New Jersey-based GAF plans to build a commercial-scale shingle recycling facility in Corsicana, in an effort to divert the 90% of asphalt shingle waste that it says goes directly into landfills. The company is also planning to roll out more of the facilities across the U.S.
“In Texas, you’re in a hail belt, so roofs don’t reach their life expectancy for asphalt shingles,” GAF CEO Jim Schnepper told Dallas Innovates. “So they get torn off and they get put into the dump at a rate that’s shocking. You’re in a market in Texas which is a critical, important thing to solve for, because it can’t just keep filling up landfills with asphalt shingles. It’s just crazy.”
GAF expects to divert 300,000 tons of waste from landfills
At the new facility, GAF will separate materials like nails and granules from asphalt in used shingles, repurposing it into briquettes. The briquettes will then be turned into recycled shingles at GAF’s existing Ennis facility, which is set to be expanded as part of the move, for use by GAF and for sale to others in the roofing industry.
Schnepper said the shingles made from recycled material will be part of its general offering lineup, instead of as its own line, in order to boost the use of the shingles nationwide.
“This is something that should be done pretty close to the current price for the consumer. It’s just something that we should do,” Schnepper said. “That was our objective and that was one of the goals to try to get there.”
Schnepper said GAF expects the product to hit the market in 2024, with the first shingles being comprised of 15% recycled material. Eventually, it expects that ratio to rise to around 45% to 50%. Once fully operational, the Corsicana facility is expected to divert 300,000 tons of shingle waste from landfills, resulting in recycled materials that could cover more than 660,000 homes per year.
“It’s (the industry’s) duty to figure this out and keep costs down,” Schnepper said. “Figure it out, optimize it, find the solution, and get as close as you can to cost-neutral, because it can be done.”
New facility expected to create 50 new jobs
To staff the new facility, Schnepper said GAF plans to create around 50 new jobs. The company runs the GAF Roofing Academy, a program that targets underserved communities like returning veterans and the formerly incarcerated to help them find jobs in the industry.
Schnepper said GAF chose the DFW region for its first recycling facility in part due to its location in what he calls a “hail belt,” where residents need more roofing materials following severe weather.
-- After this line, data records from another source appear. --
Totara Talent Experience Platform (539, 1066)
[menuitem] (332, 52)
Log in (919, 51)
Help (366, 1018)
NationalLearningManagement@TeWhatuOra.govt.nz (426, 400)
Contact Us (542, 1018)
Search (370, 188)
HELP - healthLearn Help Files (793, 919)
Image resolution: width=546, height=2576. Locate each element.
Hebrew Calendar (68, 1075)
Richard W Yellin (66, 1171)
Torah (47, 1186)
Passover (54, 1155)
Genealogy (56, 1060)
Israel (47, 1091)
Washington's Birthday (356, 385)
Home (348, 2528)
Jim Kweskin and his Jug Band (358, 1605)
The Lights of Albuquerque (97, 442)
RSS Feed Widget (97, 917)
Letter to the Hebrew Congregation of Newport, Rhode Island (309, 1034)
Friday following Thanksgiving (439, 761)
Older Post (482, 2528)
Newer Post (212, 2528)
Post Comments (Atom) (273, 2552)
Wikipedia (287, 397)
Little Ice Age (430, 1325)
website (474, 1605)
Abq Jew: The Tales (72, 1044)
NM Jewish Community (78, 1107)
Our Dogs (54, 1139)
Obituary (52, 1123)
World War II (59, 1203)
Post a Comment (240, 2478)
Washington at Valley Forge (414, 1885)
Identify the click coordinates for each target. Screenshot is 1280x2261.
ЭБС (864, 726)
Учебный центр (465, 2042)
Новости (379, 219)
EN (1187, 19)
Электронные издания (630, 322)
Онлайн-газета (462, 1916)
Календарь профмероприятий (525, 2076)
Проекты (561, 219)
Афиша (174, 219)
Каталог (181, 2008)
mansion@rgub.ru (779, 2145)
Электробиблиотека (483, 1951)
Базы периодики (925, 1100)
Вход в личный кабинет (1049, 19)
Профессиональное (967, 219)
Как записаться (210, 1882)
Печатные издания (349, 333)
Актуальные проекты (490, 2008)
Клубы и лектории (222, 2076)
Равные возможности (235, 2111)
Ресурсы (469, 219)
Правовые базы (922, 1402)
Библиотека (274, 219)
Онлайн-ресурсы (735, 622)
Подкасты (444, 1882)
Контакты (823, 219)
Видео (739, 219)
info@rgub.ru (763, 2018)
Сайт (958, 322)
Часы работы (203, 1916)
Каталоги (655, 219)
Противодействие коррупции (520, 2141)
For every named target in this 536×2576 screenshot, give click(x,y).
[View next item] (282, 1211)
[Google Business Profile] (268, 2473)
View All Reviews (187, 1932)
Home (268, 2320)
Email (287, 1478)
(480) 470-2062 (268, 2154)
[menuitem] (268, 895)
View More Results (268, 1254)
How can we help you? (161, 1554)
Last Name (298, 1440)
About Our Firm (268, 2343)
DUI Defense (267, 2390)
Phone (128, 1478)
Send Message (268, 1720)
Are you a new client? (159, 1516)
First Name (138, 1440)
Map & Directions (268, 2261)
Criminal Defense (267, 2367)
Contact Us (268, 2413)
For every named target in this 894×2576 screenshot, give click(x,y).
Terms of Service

He also pointed to the region’s “business-friendly community,” talent pool, and geographic location giving it shipping access to markets across the Southwest and Midwest.
“The number of homes that are in Texas and the people that we rely on in Texas to make these products and others is just huge,” Schnepper said. “We’re going to continue to train as many people as we can to encourage people to get into this industry, because we have a labor shortage just like everybody else. We think we have a great industry…and we can connect a lot of people to it that have no idea about the potential of this industry.”
GAF plans nationwide recycling expansion as part of $100M effort
GAF, a subsidiary of global industrial firm Standard Industries, also has North Texas facilities in Dallas and Gainesville.
In an effort to scale its asphalt shingle recycling operations—a patented process that’s been in the works at the company for around the past decade—Schnepper said GAF will likely develop three to four more facilities across the U.S., where it says its materials cover one in four roofs. The move is part of a $100 million effort GAF announced last spring to develop the recycled shingle technology.
“This, I think, saves the asphalt shingle industry, because long-term…communities are going to say, ‘We won’t accept them in landfills anymore,’” Schnepper said. “Every business and industry is going to have to think about (the waste they produce) and somehow solve it at some point, because I believe that we’re filling landfills up in a fashion that we shouldn’t be. How do we fix that? You really have to push back on the companies that are making these products and push them to figure out ways to have circularity.”